Classic white Meursault is gold with a greenish hue or canary yellow, but as the wine ages it leans towards bronze in color. When the wine is young, it shows a bouquet of white and yellow flowers along with flint minerality, and buttery, honeyed citrus fruits. On the palate it is rich, almost fat and round, with a toasted nutty flavor of almonds and hazelnuts.


Meursault goes well with subtle and fine-textured fish or meat such as grilled lobster, crawfish or king prawns in garlic butter sauce, and poultry or veal with white sauce. Dishes with aromatic and crisp textures match with the lively minerality, acidity and supple balance of the wine. Even blue cheese makes an excellent pairing. 

Suggested serving temperature: 12° to 14°C

100% Chardonnay grapes, 13.5% ABV

One of the most well-known producers in Meursault is Chateau de Citeaux, owned by Philippe Bouzereau who bought the estate in 1995. Located in the heart of Meursault, Chateau de Citeaux is also an historic site, and was previously a national property for 200 years. Mr. Bouzereau replanted the original grape vines destroyed by phylloxera and restored the 11th century cellar.
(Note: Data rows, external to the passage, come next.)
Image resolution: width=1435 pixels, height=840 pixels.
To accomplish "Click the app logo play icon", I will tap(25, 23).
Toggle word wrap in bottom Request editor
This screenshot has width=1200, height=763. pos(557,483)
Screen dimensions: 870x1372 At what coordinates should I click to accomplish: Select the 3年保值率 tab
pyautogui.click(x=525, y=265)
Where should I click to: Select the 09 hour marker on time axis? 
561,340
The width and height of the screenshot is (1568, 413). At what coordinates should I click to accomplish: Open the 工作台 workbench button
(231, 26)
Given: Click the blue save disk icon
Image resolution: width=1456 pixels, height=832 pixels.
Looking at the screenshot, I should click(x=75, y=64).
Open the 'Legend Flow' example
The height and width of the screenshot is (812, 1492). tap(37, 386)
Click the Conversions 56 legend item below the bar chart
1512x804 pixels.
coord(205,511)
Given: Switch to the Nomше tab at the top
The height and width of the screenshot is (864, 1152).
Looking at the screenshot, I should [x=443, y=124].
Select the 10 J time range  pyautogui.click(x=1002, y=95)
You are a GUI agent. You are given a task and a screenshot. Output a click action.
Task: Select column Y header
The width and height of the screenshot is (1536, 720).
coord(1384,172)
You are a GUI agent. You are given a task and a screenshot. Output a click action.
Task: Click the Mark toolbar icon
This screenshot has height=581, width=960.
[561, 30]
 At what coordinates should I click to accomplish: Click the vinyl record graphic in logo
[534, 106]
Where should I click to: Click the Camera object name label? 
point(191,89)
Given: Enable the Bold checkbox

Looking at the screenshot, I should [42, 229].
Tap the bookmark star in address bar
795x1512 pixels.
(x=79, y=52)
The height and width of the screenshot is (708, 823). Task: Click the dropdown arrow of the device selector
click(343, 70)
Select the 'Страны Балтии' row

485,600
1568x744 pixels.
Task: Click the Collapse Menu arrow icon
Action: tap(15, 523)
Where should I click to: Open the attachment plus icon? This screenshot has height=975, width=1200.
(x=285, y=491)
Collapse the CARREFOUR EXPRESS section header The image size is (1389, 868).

Coming from a winemaking family for nine generations in Meursault, the Bouzereau family owns multiple small plots from Aloxe-Corton to Santenay.

Philippe Bouzereau Jr. has run the business since 2004, practicing sustainable farming in the vineyards and following traditional winemaking methods with the moderate use of new barrels. The wines produced by Chateau de Citeaux reflect the terroir of the area rather than an individual vineyard. Chardonnay grapes come from Auxey-Duresses, Meursault, Puligny-Montrachet, and Chassagne-Montrachet. Pinot Noir grapes are cultivated in Aloxe-Corton, Auxey-Duresses, and Santenay.

Narvaux, a lieu-dit single vineyard, is one of the most prestigious village appellations in Meursault, just above the Premier Cru “Les Genevrières" vineyards. Even it does not reach Premier Cru status, oenophiles know that it is capable of making excellent wines. 

The Chateau de Citeaux Meursault Les Narvaux is yellow in color with a hint of green. The wine shows moderate concentration with notes of lemon zest, green and yellow apple, and unripe pineapple on the nose and palate. In addition to fruit characteristics there are hints of crème fraîche, mushrooms, buttery toasted hazelnuts, and white stone minerality. This is a complex wine, with high acidity, medium body, and a long finish.


Any cured white fish or even trout or salmon go very well with it. White meat with mushroom cream sauce is another great pairing idea. Soft to semi-hard cheeses such as brie or gruyere are always excellent choices. Dare to try something different? Try teriyaki chicken meatballs. The combination will blow your mind!